Nous sommes là dans un domaine où les faits sont particulièrement difficiles à
établir. La discrimination ne s'exerce plus que rarement à visage découvert.
Les faits bruts ne parlent pas, les témoignages sont rares en raison des
craintes de représailles. Dans le cas précis, les annonces passées par des
propriétaires sont parfaitement anodines et seules des opérations de
testing
permettent de constater qu'un appartement sera encore libre pour
tel locataire éventuel, alors qu'il est considéré comme déjà pris pour tel
autre qui a un nom à consonance étrangère.

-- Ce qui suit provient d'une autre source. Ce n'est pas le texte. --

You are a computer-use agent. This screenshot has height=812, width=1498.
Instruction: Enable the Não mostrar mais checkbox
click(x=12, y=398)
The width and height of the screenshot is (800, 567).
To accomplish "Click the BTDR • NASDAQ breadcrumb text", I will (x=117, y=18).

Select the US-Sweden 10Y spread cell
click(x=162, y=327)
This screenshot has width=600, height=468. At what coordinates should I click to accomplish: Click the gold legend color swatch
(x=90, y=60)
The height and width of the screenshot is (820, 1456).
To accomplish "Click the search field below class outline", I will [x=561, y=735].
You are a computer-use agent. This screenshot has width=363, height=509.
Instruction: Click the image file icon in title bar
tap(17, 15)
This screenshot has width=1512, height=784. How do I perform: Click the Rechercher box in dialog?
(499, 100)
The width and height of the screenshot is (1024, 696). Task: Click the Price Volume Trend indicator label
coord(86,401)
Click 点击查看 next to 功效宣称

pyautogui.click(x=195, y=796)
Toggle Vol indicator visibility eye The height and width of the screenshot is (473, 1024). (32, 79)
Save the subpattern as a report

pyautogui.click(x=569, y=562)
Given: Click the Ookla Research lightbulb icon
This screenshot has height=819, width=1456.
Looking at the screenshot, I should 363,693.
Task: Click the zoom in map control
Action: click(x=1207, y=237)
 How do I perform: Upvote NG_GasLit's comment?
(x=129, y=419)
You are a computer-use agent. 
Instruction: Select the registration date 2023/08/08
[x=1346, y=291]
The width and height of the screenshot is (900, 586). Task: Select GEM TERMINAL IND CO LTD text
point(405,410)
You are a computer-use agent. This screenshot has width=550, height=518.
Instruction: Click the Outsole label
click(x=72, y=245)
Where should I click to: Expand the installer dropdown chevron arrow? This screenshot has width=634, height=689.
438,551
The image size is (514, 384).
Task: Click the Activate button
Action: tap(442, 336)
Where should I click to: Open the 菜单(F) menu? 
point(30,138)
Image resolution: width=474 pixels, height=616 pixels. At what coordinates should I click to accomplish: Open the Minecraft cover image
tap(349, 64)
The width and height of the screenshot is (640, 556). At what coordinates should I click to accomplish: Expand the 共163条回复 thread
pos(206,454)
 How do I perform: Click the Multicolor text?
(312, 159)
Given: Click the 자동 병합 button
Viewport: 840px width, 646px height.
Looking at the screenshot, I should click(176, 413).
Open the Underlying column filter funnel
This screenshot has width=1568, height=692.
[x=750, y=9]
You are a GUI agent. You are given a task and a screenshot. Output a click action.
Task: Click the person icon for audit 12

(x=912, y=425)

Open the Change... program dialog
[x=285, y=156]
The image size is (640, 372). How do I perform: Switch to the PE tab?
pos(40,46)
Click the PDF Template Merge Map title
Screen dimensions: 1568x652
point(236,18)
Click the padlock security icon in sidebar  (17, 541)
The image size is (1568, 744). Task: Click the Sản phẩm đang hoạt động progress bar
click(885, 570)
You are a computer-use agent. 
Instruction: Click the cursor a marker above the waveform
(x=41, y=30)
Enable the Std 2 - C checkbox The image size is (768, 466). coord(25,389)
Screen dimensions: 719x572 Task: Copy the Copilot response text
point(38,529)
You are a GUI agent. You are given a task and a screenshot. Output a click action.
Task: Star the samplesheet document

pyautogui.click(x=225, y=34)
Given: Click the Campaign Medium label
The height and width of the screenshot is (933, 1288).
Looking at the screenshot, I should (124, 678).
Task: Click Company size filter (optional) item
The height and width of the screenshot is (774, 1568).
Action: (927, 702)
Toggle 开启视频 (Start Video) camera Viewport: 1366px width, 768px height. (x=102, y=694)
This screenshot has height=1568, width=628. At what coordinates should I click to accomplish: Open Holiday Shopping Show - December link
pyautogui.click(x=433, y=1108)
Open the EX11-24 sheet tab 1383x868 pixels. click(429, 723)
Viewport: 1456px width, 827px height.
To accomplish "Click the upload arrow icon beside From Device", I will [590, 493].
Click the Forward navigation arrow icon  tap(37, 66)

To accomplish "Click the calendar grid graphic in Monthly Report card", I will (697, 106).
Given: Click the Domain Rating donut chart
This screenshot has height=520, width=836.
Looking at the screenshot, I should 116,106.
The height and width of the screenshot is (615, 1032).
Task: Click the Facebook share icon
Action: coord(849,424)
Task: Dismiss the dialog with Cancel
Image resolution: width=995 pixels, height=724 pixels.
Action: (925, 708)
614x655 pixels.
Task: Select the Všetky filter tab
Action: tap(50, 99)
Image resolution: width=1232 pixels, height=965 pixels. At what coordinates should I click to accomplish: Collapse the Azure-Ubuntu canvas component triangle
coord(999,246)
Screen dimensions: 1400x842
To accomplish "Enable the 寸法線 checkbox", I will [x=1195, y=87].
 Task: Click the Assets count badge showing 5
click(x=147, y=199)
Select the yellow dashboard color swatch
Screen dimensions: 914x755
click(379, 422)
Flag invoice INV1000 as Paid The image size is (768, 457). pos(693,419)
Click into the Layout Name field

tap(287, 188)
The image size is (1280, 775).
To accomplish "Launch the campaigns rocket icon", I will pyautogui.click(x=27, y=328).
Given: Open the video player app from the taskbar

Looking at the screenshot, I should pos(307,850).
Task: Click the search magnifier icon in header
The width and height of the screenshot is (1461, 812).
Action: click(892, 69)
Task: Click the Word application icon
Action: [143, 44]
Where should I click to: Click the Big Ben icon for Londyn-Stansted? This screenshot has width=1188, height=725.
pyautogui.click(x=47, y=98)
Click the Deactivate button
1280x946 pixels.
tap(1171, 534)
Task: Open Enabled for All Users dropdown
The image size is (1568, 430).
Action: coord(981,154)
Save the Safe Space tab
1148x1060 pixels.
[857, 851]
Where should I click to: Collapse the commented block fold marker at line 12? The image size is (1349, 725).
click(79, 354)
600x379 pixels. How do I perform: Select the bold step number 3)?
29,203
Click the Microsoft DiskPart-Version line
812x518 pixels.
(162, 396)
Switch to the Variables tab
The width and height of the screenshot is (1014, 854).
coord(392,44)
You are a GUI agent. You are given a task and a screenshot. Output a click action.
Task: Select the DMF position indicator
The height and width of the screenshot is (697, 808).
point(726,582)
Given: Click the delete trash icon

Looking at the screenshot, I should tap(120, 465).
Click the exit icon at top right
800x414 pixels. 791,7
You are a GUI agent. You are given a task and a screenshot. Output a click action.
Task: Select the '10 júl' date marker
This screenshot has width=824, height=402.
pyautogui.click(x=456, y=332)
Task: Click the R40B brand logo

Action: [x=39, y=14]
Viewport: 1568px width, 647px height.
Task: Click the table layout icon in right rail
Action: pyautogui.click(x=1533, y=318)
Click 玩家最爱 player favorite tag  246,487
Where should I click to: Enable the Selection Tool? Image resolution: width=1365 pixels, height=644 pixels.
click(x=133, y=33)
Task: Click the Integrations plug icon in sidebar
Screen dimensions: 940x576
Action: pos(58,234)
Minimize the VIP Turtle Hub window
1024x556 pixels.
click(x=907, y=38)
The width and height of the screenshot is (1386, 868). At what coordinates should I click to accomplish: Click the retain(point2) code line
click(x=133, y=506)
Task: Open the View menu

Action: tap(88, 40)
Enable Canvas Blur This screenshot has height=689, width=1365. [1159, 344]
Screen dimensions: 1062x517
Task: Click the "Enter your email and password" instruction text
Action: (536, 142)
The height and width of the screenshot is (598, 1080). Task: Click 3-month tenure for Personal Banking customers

Il importe donc de laisser au juge une liberté d'appréciation au vu des
éléments que la personne qui s'estime victime de discrimination lui
apportera.
Vouloir modifier la charge de la preuve, c'est refuser la mise en place d'une
véritable politique de lutte contre les discriminations en matière de
logement.
Cela est d'autant plus grave que les personnes qui sont victimes de ce type de
procédé sont, en général, déjà défavorisées, voire fragilisées, en tout cas
dans une situation d'infériorité. Soyons précis : nous savons tous que la
ségrégation vise rarement un jeune cadre supérieur célibataire à la peau
claire, mais qu'elle pourrait plus facilement concerner une mère célibataire de
couleur en contrat de travail précaire.
M. Alain Gournac,
rapporteur.
Oh là là !
M. Gilbert Chabroux.
L'intolérance et la discrimination prennent tous les prétextes comme toutes
les formes.
Sur le plan de la politique de la ville, nous estimons aussi qu'il y a là une
occasion de donner un signal supplémentaire à tous ceux qui sont disposés à se
satisfaire de la ségrégation sociale et de la ghettoïsation de certains
quartiers. Le Gouvernement a déjà mis en place des mesures courageuses,
notamment le quota de 20 % de logement social, mais la loi ne peut combattre la
discrimination en matière de logement que par le logement social.
Nous voterons donc contre l'amendement de la commission.
M. le président.
Personne ne demande plus la parole ?...
Je mets aux voix l'amendement n° 76, repoussé par le Gouvernement.
(L'amendement est adopté.)
M. le président.
Personne ne demande la parole ?...
Je mets aux voix l'amendement n° 77, repoussé par le Gouvernement.
(L'amendement est adopté.)
M. le président.
Personne ne demande la parole ?...
Je mets aux voix l'article 50, modifié.